Fig. 5: PfCERLI2 is peripherally associated with the cytosolic face of the rhoptry bulb membrane.

a PfCERLI2^HAGlmS Schizont lysates were treated with either saponin alone, saponin and digitonin, or saponin, digitonin, and proteinase K. Saponin lyses the RBC membrane and PVM, while digitonin lyses the parasite plasma membrane but leaves the membrane of internal organelles intact. Treated lysates were then probed with a cocktail of anti-HA (PfCERLI2) and anti-GAP45 (inner-membrane complex, exposed to cytosol) antibodies (outlined in blue) or RAP1 (rhoptry bulb lumen) antibodies (outlined in yellow). Antibodies against RAP1 and GAP45 serving as negative and positive controls, respectively, for proteinase K digestion. Images representative of 3 independent experiments.

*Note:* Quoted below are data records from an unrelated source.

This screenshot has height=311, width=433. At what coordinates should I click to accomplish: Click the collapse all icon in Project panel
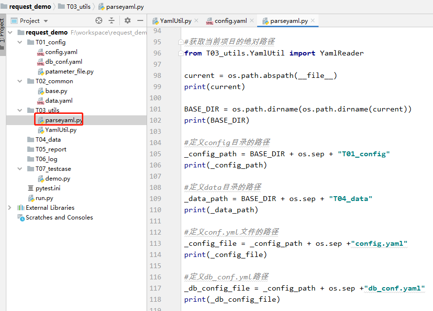(x=112, y=20)
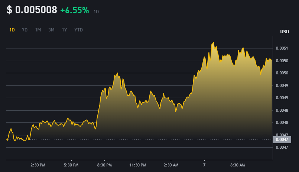Click the 11:30 PM time axis label
The width and height of the screenshot is (299, 172).
(x=138, y=165)
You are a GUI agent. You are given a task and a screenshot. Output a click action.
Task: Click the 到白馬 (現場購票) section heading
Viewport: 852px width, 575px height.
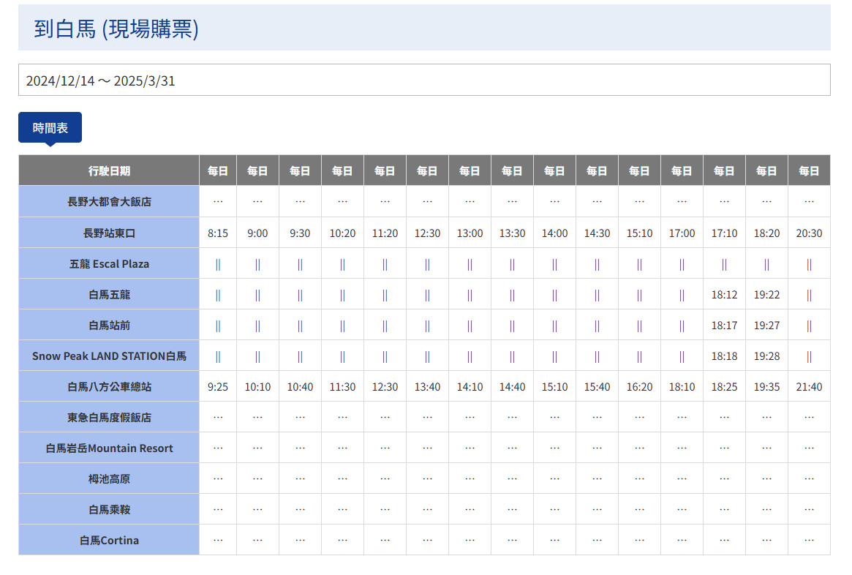tap(116, 29)
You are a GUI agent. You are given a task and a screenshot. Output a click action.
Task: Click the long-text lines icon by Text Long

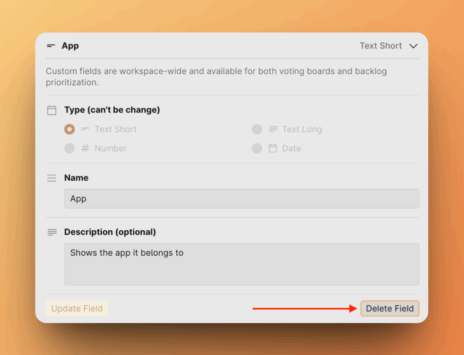click(x=273, y=129)
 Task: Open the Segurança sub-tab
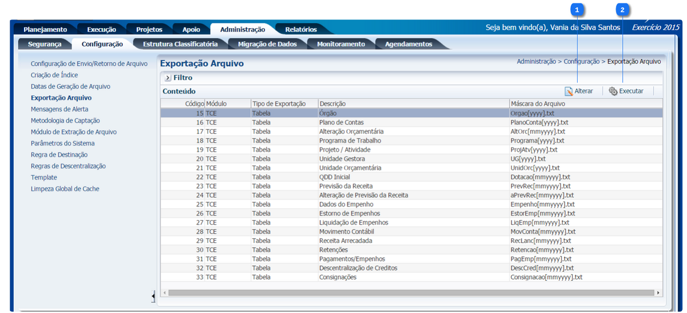pos(45,44)
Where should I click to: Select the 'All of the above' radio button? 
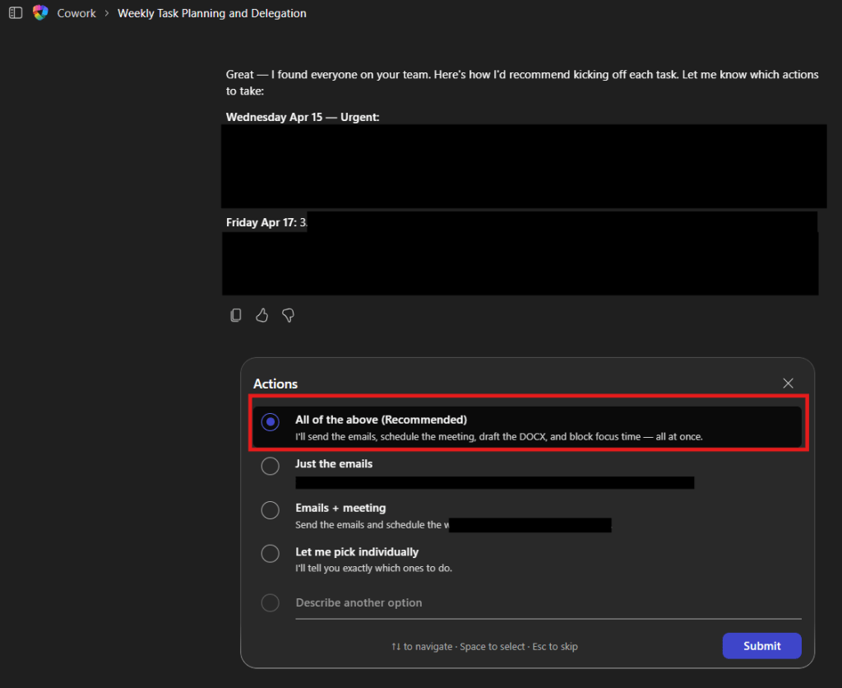pyautogui.click(x=270, y=421)
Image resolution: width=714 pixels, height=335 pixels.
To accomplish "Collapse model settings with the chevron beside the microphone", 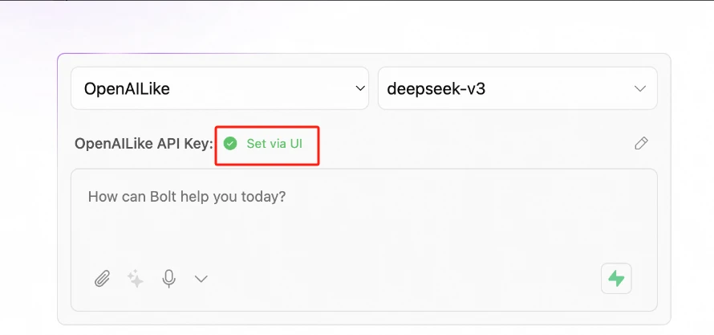I will 201,279.
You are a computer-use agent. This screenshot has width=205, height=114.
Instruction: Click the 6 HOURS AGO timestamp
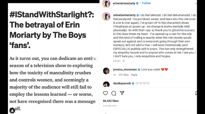(x=110, y=106)
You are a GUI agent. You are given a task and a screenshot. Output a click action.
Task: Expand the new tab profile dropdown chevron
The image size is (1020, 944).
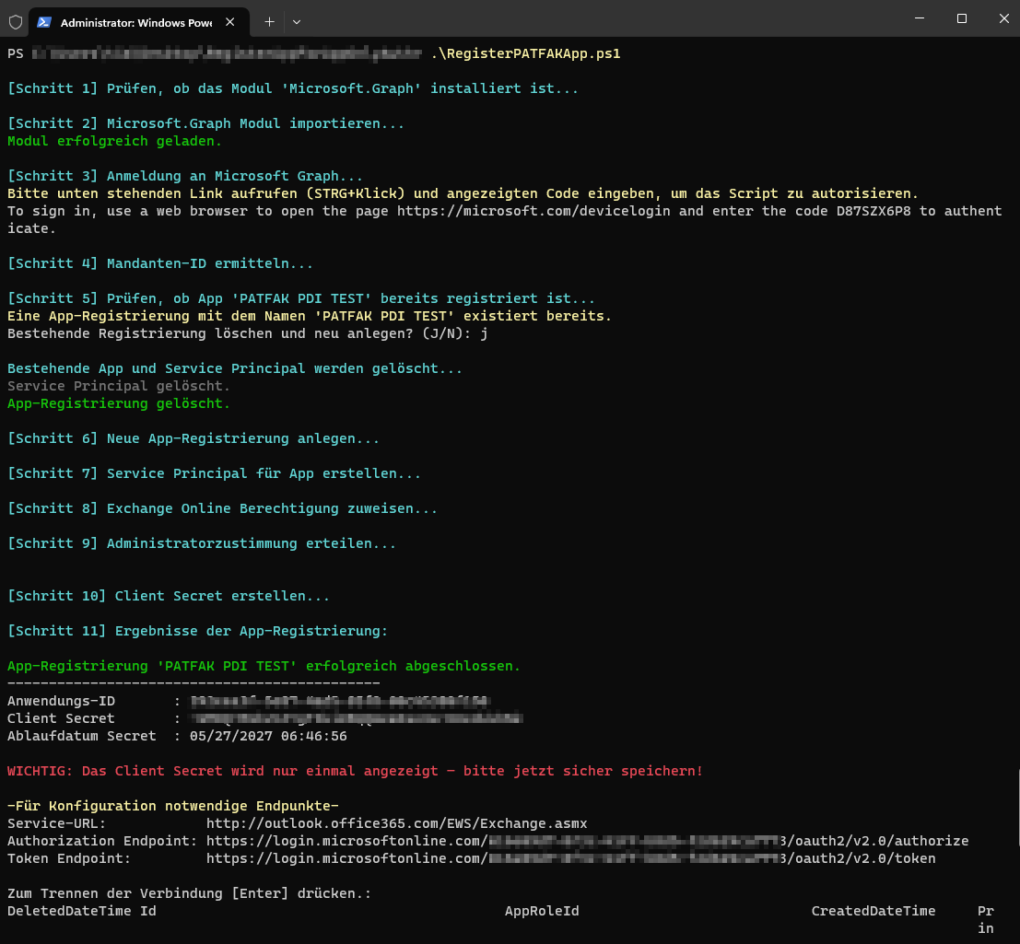coord(296,21)
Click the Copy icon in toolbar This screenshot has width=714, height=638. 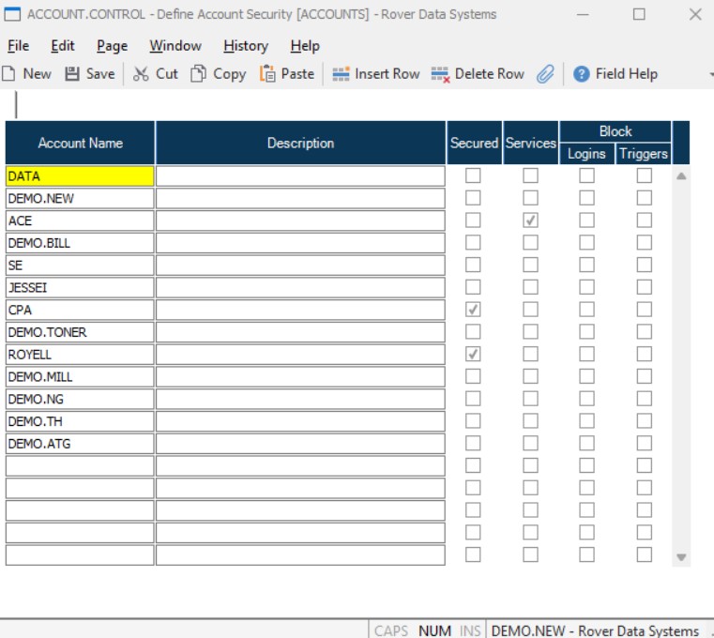[198, 74]
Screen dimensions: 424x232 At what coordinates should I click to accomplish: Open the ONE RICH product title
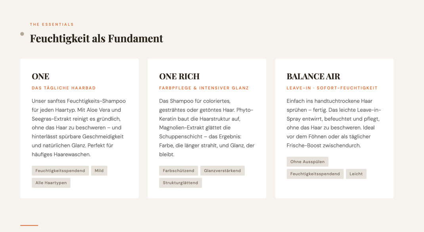tap(179, 76)
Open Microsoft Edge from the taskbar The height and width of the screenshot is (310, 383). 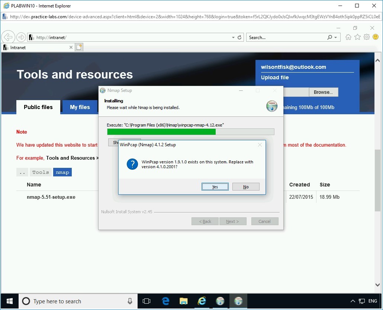coord(165,301)
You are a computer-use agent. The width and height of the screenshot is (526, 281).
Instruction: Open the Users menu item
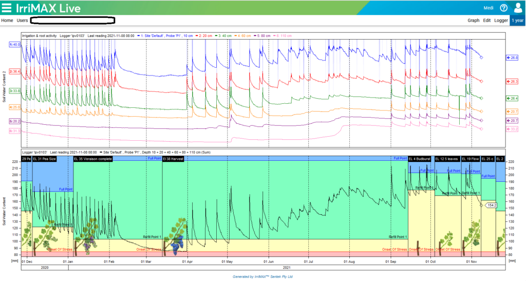point(22,21)
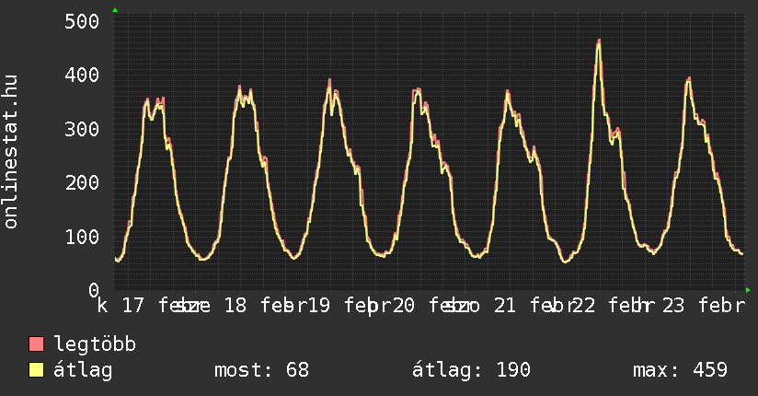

RBC = RBC membrane, PVM = PV membrane, PM = parasite plasma membrane, IMC = inner-membrane complex, OM = organellar membrane, OL = organelle lumen. b PfCERLI2^HAGlmS schizont lysates were subjected to differential lysis and solubilisation to determine the membrane solubility of PfCERLI2. Lysates were first hypotonically lysed, before being treated sequentially with sodium carbonate and triton-x-100. The supernatant was collected following each treatment, along with a final triton-x-100 soluble fraction. Each fraction was then probed with anti-HA (PfCERLI2), anti-GAPDH (cytosolic), anti-RH5 (peripheral) and anti-MSP1 (GPI-anchored) antibodies. Images representative of 3 independent experiments.